Mas, se a utilizarmos no contexto de discussões, aumentam bastante as chances de, como grupo, nos dar bem. Ainda que nem sempre, por vezes as pessoas se deixam convencer por evidências.
Trabalhos mostram que, quando submetidas a situações nas quais é preciso chegar a uma resposta correta (testes matemáticos ou conceituais), pessoas atuando sozinhas se saem mal, acertando em torno de 10% das respostas (Evans, 1989).
Quando têm de solucionar os mesmos problemas em grupo, o índice de acerto vai para 80%. É o chamado efeito do bônus de assembleia.

Hélio Schwartsman - Razões para ser bolsonarista, FSP

 Dentro de mais alguns dias, conheceremos os votos dos ministros do STF encarregados de julgar Jair Bolsonaro e a pena imposta ao ex-presidente. O preocupante é que, por mais bem fundamentada que venha a ser a condenação, parcela não desprezível do eleitorado a considerará ilegítima.
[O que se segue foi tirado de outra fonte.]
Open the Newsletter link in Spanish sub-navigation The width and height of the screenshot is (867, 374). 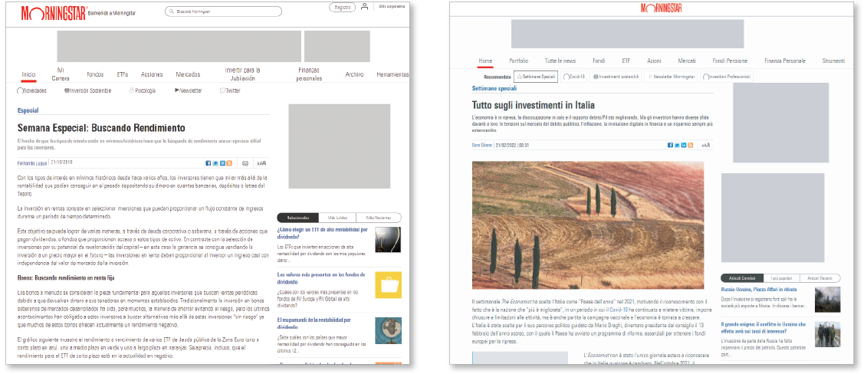(189, 90)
No plano objetivo e abstraindo quaisquer considerações jurídicas, é zero a dúvida de que Bolsonaro atentou contra a democracia. Apenas tentar produzir razões "legais" para não entregar o poder após ter perdido uma eleição, algo que ele admite que fez, já viola as regras do jogo institucional. A essência da democracia é justamente fazer com que governantes que perdem eleições deixem o poder sem resistir.

Um homem está em pé, usando uma camisa azul e calças escuras, enquanto abre um portão de metal. Ao fundo, há um carro preto estacionado e algumas bicicletas. O ambiente parece ser uma residência, com um gramado na frente.
O ex-presidente Jair Bolsonaro em sua casa - Gabriela Biló - 27.ago.2025/Folhapress

Ainda que o ex-presidente achasse que a eleição foi marcada por irregularidades, não caberia a um candidato decretar isso. No mais, é difícil defender a ideia de que houve algum tipo de fraude contra o grupo político do ex-presidente quando se considera que vários governadores bolsonaristas foram eleitos e que seu partido fez a maior bancada da Câmara dos Deputados.
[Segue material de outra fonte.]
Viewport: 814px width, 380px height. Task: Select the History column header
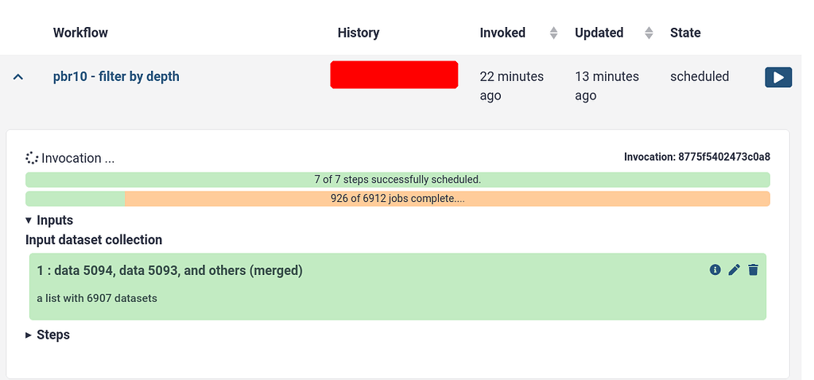pos(359,33)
A pergunta que fica, então, é como milhões de brasileiros, que até prova em contrário não são doidos, ainda defendem Bolsonaro. A melhor hipótese que me ocorre para explicar isso é a levantada por Hugo Mercier e Dan Sperber, a cujo trabalho sempre aludo aqui. Para a dupla, a razão não evoluiu para nos tornar capazes de apurar fatos objetivos e encontrar verdades (ainda que possa em certas situações fazer isso), mas para nos capacitar a vencer debates e ficar bem diante do grupo.

Hoje, com as redes sociais, cada um carrega seu próprio grupo no bolso e com ele interage o tempo todo, o que leva à multiplicação dos reforços positivos que o indivíduo recebe cada vez que se mostra leal aos consensos de seus pares. O resultado desse processo é a cristalização e até a radicalização das posições do grupo.

Punir os golpistas é uma necessidade para desestimular ataques futuros, mas não deve mudar muito o quadro de polarização afetiva que divide o país.